Beaucoup de ces traités n’ont pas été signés par les peuples eux-mêmes. Les peuples autochtones ont été mis sous tutelle pendant très longtemps, souvent par l’église catholique. Par exemple, le territoire de Kanehsatà : ke a été donné aux père sulpiciens en 1717 par le gouverneur de la Nouvelle France, avec pour mission de gérer le terrain pour le bénéfice des autochtones. Ce terrain, initialement de 165 kilomètres carrés, a été vendu parcelle par parcelle au fil des années, parfois malgré une grande résistance de la nation Kanyen’kehà : ka (Mohawk) locale. En 1956, il ne restait plus que 6 kilomètres carrés au territoire initial accordé par le gouverneur français [1]. Le peuple de Kanehsatà : ke n’a rien obtenu des multiples ventes de ces terrains et n’en a tiré aucune compensation. Les ventes n’ont servi, finalement, qu’à enrichir l’église.

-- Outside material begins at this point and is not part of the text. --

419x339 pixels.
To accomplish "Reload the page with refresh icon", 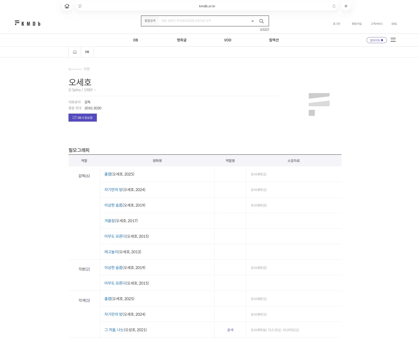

Le Canada ne respecte pas certains traités qu’il a signé lui-même. Par exemple, la proclamation de Haldimand est un traité entre la couronne britannique et le peuple Kanyen’kehà : ka en compensation pour leur support durant la guerre d’indépendance américaine et leur expulsion subséquente du territoire des États-Unis. Signé par le gouverneur du Québec en 1784, le traité donne aux Kanyen’kehà : ka un terrain de plus de 2200 kilomètres carrés autour de la rivière Kenhionhata : tie (connue sous le nom colonial de rivière Grand) [2].

Le non-respect du gouvernement canadien de ce traité a culminé avec la mobilisation de 1492 Landback Lane, un blocage d’un projet de développement immobilier dans le Haldimand Tract, l’espace accordé aux Kanyen’kehà : ka selon le traité de Haldimand [3].

Les Wet’suwet’en n’ont signé aucun traité avec le gouvernement. Le jugement Delgamuukw de 1997 de la cour suprême du Canada a déterminé que le gouvernement colonial canadien n’avait aucun droit sur le territoire Wet’suwet’en. Le gouvernement colonial canadien argumentait que les droits ancestraux avaient été unilatéralement abolis lors de la fondation de la confédération canadienne en 1867, ce que la cour a invalidé [4]. Les enfants Wet’suwet’en ont toutefois été forcé·e·s d’aller en école résidentielle comme les enfants des autres peuples autochtones, malgré que la nation n’avait jamais signé de traité concernant la cession de leur territoire ou de leur autonomie politique [5].

 

Sources :

 

Mythe #2 : La majorité des chefs de conseil de bande Wet’suwet’en ont signé une entente avec CGL

Les conseils de bande sont la structure imposée par l’état colonial canadien aux autochtones. Les élections au conseil de bande sont restreintes aux personnes détenant le statut d’”indien”, au sens très restrictif de l’état colonial canadien. Par exemple, les femmes mariant des allochtones perdaient leur statut d’”indien” de même que leurs enfants. Les élections au conseil de bande sont de même contrôlées par l’état colonial canadien, qui peut par exemple refuser la candidature d’une personne qui s’oppose à ses politiques [1].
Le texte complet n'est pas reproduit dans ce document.